Gypsum hosts bouldering competition Saturday
Vail, CO Colorado
GYPSUM, Colorado –Anyone 6 or older is invited to crank plastic at Gypsum Recreation Center’s bouldering competition Saturday.
The entry fee is $10 and competitors will be split into two divisions: ages 6-15 and 16-and-older. Prizes will be given out to the top three in each division and an overall winner will also be determined.
Ages 6-15 compete at 10:30 a.m. while the 16-and-up division competes at 1 p.m. Competitors must be registered and signed in at least 30 minutes before their divisions’ starting times. Late arrivals will be disqualified.
“Bouldering” generally tests a rock climber’s power and technical skill.
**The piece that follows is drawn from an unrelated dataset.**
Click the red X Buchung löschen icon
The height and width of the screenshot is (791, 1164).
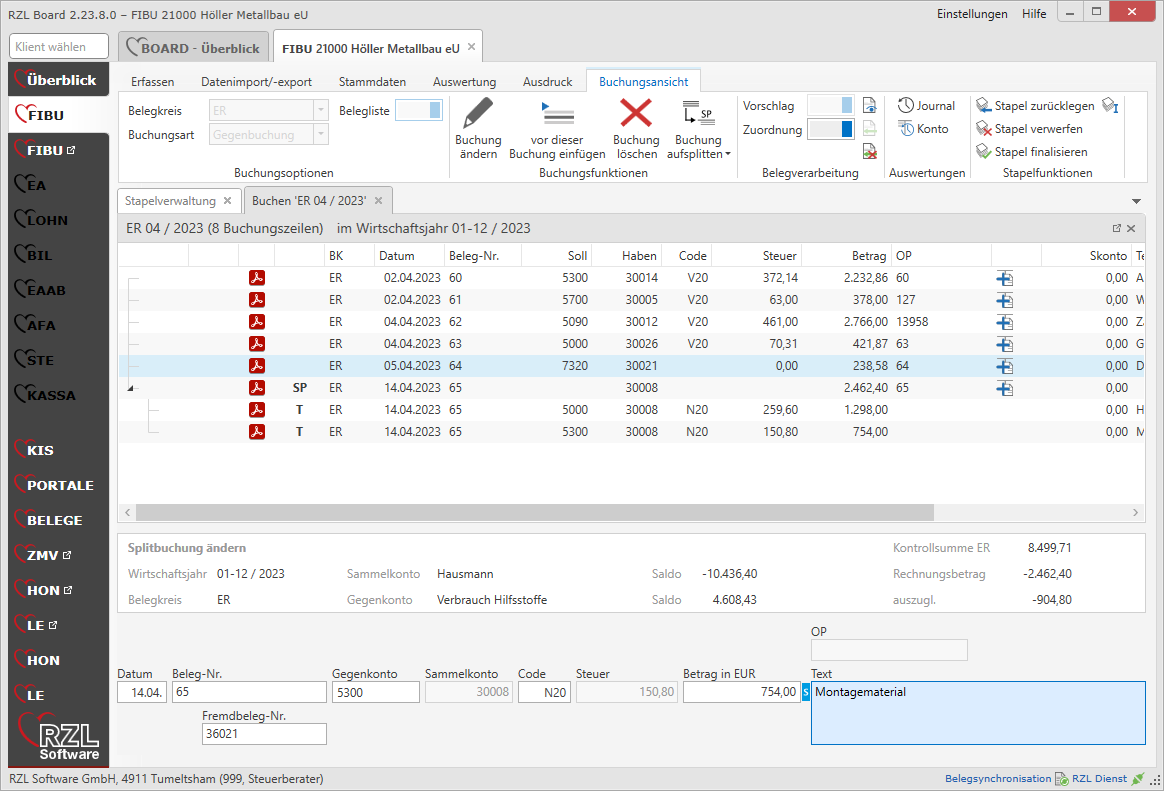click(x=636, y=114)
Such a route is usually low to the ground and only a few moves long, though each move is relatively difficult.
The judging process for competitive climbing has become much more refined through the years. So much so that climbing is currently being considered for a summer Olympic event in 2020.
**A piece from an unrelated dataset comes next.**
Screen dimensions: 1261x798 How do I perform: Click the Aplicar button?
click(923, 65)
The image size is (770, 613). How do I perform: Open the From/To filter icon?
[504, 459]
The format of Gypsum’s bouldering competition will be much the same as anywhere else. The wall will be “fresh” when the competitors arrive – all the routes will be new, never seen before. Each competitor will have an hour to complete as many routes as he or she can. Points will be awarded according to each route’s difficulty and how many tries it takes a climber to do that particular route.
A judge will sign off for each route a climber completes. One climber might only do a few routes that are very difficult, while another might not do the hardest routes but succeed on a large number of easier ones. Either climber could win.
Western Eagle County Metropolitan Recreation District’s Casey Shilling is the competition’s main organizer. He’s run, or helped run, climbing comps since about 2004 – several in Leadville, at the Colorado Mountain College Timberline Campus, and a few back in Pennsylvania.
As of press time, only a few people were signed up for Saturday’s comp.
“I’m hoping we have a bigger turnout,” Shilling said. “This is a benefit for the Youth Climbing Club, so having more people show up would be nice.”
He said the rec district is trying to get enough prizes so that every attendee can bring something home, but it’s hard with no idea how many people are going to come. Some of the prizes already lined up are donations from local businesses and rec center passes.
As far as future Gypsum Rec bouldering competitions, Shilling hasn’t been able to think that far ahead. However, he certainly plans on having another competition later this year. First, he’s got to see how this one goes.
Gypsum Rec’s Youth Climbing Club started in February after Shilling brought his climbing influence to the rec district last fall, even though his main job is assistant aquatics manager. He hopes the competition will help raise money for a fleet of climbing shoes, which would be used by visitors as well as Youth Climbing Club members.
A climbing shoe fits as snugly as possible. It’s designed to focus balance onto the big toe, like a ballet slipper, and has soft, “sticky” rubber to help grip the rock. Cost for a pair of such specialized shoes ranges from about $50 to $160.
“I started climbing when I was 14,” Shilling said. “I wore sneakers and when I got climbing shoes it made a huge difference.”
Shilling has been climbing since he was a Boy Scout.
“I thought, we have this awesome climbing wall and we don’t program on it enough,” he said. “It wasn’t difficult to start the climbing club – we had the interest.”
The club’s first session has 26 kids. There are 20 Tree Frogs (6- to 10-year-olds) and six Geckos (11- to 15-year-olds).
A session is seven weeks long and sessions are planned year-round except for a short break at the end of the summer (end of July through August). The club currently meets once a week for 45 minutes on Wednesday evenings. Cost is $30. However, Shilling is looking to increase the availability to twice a week.
“We have so many that couldn’t join we’re going to expand to Wednesdays and Saturdays,” he said. “Then they could climb one day or both days.”
Lucas Rivera helps Shilling coach the club.
“I just make a lesson plan and train, and the both of us run the classes,” Shilling said.
A session begins with a warm-up and stretch. Then the kids are split into two groups. One group learns a technique at one station and then trades with the other group.
“I’ve been trying to also leave enough time for a game at the end of each class to incorporate the lesson and have fun,” Shilling said.
One technique that’s not really taught to the kids is “dynoing” – where a climber launches him or herself into the air and catches a far-away hold.
“That one is forbidden,” Shilling said with a chuckle, citing the safety hazards of children rocketing themselves through the air on a climbing wall.